__What is being asked__:
Reproduce verbatim the lines of the material starting at the line containing "Task: Click the Add button" and ending at the line containing "(x=67, y=743)", both included.

Start

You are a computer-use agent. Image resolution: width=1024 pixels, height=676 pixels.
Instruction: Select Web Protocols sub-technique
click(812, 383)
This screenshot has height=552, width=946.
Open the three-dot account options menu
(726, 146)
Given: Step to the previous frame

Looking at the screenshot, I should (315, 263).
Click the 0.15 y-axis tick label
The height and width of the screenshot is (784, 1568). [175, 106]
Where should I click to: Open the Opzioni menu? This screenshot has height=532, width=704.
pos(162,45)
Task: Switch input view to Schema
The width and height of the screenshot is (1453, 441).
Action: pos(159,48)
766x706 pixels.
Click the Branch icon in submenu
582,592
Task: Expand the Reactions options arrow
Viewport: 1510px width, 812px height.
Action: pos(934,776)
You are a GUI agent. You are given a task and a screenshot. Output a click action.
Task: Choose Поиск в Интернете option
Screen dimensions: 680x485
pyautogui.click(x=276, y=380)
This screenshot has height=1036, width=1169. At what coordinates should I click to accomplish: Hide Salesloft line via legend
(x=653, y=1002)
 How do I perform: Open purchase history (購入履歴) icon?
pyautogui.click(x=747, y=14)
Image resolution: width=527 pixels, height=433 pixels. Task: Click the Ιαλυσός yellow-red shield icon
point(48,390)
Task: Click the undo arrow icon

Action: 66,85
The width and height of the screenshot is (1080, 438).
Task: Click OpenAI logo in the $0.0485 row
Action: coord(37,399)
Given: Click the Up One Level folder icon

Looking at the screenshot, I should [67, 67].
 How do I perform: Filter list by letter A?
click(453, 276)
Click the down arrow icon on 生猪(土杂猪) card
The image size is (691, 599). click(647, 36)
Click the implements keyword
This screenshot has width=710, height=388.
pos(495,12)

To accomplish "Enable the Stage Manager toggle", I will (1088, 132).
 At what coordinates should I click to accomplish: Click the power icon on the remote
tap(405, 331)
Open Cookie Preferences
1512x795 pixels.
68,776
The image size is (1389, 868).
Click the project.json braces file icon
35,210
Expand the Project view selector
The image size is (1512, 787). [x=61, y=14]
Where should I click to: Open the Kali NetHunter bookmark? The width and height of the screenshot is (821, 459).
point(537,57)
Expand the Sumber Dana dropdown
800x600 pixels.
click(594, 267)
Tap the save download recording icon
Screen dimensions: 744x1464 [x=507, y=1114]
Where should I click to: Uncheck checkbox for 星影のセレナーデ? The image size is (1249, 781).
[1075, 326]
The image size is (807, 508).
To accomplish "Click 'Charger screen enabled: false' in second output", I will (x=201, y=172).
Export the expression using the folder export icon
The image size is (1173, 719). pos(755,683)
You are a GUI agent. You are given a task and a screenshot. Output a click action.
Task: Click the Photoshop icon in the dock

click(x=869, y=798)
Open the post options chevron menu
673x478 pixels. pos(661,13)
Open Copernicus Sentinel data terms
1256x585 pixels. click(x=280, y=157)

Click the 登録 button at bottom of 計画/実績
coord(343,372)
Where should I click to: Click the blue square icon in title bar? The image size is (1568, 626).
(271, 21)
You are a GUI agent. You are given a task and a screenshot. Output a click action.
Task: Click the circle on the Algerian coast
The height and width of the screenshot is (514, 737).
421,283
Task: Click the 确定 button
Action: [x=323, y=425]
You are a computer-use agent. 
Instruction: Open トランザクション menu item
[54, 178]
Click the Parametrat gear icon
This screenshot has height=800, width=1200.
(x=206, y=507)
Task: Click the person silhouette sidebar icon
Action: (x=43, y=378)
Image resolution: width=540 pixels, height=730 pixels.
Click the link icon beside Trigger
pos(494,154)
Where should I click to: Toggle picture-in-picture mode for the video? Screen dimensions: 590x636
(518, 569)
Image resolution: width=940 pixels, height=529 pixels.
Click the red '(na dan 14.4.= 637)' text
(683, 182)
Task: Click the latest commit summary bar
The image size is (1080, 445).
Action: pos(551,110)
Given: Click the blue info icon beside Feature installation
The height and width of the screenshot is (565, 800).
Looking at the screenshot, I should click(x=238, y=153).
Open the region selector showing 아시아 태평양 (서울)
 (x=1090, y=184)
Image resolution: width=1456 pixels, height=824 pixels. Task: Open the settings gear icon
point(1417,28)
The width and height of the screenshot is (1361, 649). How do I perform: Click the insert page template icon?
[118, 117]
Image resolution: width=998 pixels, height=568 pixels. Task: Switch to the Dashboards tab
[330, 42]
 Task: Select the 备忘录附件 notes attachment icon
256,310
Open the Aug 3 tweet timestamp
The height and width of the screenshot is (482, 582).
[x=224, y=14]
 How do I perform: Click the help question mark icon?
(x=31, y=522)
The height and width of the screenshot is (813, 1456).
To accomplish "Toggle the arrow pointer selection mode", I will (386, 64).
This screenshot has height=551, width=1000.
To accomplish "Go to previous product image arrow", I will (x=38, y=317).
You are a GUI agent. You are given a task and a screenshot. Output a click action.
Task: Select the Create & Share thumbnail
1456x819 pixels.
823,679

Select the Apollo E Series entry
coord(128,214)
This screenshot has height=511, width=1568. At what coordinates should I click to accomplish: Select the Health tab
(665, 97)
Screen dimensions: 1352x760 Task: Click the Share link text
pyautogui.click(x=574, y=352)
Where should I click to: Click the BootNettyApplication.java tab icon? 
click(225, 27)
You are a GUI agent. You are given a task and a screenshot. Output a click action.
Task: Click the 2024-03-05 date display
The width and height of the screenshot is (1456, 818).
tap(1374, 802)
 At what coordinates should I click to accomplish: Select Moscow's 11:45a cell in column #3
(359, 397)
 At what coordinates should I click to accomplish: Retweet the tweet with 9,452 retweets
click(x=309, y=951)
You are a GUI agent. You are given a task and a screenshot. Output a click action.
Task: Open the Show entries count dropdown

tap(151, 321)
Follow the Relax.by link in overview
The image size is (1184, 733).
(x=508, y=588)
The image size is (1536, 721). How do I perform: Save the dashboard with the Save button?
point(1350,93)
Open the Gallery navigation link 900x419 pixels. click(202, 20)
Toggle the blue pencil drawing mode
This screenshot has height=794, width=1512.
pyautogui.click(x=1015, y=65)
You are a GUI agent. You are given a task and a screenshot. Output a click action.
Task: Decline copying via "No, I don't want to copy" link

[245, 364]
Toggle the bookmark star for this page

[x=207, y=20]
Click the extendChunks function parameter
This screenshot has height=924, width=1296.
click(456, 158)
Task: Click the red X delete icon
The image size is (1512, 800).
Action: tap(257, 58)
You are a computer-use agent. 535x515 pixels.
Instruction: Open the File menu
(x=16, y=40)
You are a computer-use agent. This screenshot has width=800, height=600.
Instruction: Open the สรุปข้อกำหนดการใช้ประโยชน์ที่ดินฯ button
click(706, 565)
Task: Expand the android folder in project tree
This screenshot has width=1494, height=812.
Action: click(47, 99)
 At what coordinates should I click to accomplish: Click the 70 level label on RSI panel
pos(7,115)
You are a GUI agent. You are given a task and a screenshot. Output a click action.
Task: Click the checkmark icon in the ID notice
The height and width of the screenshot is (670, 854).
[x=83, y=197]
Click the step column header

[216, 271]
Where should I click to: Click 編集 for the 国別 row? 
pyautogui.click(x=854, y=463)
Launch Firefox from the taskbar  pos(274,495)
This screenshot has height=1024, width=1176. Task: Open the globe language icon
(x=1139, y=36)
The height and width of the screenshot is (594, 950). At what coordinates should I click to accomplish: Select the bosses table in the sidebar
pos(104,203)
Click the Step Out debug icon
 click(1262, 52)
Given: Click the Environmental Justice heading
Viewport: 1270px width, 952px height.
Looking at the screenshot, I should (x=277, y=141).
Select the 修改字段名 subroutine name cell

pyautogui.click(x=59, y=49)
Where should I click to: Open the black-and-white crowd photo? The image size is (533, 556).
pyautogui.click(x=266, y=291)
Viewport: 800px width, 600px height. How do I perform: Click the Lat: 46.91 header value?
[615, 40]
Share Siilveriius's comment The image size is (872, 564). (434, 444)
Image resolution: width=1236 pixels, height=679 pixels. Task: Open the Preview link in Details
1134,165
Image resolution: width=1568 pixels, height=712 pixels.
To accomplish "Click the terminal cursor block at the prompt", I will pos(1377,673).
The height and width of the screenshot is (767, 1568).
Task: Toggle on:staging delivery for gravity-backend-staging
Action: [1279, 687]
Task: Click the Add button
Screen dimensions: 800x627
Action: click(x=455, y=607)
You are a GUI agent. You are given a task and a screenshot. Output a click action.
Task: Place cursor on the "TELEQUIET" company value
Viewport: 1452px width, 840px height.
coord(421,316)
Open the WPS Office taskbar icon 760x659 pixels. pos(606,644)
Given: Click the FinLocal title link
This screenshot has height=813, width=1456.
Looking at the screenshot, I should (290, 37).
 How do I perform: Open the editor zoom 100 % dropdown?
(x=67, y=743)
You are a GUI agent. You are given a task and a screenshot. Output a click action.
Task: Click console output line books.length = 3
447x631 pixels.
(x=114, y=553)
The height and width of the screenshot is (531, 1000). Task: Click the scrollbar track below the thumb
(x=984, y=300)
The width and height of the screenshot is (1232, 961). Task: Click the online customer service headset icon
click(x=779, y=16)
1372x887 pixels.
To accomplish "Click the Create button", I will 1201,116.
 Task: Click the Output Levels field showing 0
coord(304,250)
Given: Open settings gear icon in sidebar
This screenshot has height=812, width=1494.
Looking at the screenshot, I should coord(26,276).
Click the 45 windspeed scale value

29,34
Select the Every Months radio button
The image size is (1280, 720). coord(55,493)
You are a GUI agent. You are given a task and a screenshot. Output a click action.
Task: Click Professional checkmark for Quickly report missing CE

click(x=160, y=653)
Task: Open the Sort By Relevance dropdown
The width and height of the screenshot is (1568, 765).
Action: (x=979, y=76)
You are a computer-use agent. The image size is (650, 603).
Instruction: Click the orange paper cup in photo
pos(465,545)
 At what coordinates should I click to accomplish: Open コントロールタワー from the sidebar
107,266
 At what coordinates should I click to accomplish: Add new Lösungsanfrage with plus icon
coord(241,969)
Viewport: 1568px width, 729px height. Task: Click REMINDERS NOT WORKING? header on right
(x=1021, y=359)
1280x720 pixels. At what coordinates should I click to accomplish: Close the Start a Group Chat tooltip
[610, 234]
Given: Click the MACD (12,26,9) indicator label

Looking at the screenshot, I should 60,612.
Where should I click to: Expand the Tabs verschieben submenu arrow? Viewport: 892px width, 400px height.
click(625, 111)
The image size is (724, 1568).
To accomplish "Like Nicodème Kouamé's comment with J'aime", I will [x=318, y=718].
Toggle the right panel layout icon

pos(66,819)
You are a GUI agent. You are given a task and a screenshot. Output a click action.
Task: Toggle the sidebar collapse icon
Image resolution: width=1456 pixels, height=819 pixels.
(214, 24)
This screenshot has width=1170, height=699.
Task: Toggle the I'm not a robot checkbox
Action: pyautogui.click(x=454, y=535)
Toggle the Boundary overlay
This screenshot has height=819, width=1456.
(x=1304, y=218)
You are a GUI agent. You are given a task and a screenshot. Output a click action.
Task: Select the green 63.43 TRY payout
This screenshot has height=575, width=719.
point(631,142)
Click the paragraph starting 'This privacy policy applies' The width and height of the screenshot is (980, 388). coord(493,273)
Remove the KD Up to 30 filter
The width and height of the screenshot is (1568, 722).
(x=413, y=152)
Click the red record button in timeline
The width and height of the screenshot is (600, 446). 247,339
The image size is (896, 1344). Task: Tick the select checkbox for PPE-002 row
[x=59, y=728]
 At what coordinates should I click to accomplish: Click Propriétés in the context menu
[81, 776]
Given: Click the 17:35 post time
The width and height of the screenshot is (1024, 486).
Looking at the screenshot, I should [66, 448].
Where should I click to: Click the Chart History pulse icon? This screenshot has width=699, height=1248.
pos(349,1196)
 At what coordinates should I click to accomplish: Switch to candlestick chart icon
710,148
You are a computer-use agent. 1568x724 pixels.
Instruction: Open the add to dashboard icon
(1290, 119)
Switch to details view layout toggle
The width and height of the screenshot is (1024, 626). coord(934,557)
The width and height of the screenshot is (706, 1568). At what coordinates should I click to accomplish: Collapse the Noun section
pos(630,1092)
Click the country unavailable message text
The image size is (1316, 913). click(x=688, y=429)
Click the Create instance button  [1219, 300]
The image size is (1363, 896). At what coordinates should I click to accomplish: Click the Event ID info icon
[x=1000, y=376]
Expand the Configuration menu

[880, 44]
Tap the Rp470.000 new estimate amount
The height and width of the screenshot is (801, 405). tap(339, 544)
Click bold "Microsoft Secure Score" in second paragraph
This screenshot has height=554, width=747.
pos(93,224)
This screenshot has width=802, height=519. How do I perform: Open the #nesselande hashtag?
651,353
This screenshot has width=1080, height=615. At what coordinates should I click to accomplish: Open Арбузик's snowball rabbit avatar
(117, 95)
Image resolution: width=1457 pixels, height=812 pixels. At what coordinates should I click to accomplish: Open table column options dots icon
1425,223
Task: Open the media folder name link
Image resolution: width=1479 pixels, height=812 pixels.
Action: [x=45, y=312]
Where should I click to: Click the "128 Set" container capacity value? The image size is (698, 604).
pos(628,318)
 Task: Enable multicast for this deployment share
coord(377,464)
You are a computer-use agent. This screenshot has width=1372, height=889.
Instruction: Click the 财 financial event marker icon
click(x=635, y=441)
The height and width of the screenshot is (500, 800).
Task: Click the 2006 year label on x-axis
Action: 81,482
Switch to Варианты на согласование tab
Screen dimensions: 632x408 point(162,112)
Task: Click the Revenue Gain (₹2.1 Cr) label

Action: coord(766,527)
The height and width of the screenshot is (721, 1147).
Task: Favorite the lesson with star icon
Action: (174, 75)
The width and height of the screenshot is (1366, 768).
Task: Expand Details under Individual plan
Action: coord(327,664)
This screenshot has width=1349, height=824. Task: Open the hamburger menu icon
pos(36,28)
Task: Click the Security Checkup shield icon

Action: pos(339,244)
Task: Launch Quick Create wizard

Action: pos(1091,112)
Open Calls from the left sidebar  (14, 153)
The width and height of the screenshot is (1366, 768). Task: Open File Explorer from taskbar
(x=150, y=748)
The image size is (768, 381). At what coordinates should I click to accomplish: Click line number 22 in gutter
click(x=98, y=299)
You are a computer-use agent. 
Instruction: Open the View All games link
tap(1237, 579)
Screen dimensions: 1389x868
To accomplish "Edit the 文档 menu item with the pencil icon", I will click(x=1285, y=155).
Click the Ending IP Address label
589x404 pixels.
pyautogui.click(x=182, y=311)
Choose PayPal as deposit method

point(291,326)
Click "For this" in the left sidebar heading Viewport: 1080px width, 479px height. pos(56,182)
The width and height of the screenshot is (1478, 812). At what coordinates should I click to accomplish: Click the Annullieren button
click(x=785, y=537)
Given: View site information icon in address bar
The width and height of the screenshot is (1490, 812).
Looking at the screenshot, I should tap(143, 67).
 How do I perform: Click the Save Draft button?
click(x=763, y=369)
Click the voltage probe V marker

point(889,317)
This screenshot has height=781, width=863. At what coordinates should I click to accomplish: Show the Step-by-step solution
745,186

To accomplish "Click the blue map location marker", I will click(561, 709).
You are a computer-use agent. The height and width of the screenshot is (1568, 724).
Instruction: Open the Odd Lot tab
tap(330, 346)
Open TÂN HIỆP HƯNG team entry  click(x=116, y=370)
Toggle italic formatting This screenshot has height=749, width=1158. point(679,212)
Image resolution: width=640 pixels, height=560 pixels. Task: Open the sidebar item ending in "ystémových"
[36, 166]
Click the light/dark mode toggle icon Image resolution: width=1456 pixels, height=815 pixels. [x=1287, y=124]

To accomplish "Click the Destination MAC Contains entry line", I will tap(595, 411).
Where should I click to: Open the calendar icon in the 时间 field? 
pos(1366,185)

End

__Reply__:
Task: Click the Add button
Screen dimensions: 800x627
Action: click(x=455, y=607)
You are a GUI agent. You are given a task and a screenshot. Output a click action.
Task: Place cursor on the "TELEQUIET" company value
Viewport: 1452px width, 840px height.
coord(421,316)
Open the WPS Office taskbar icon 760x659 pixels. pos(606,644)
Given: Click the FinLocal title link
This screenshot has height=813, width=1456.
Looking at the screenshot, I should (290, 37).
 How do I perform: Open the editor zoom 100 % dropdown?
(x=67, y=743)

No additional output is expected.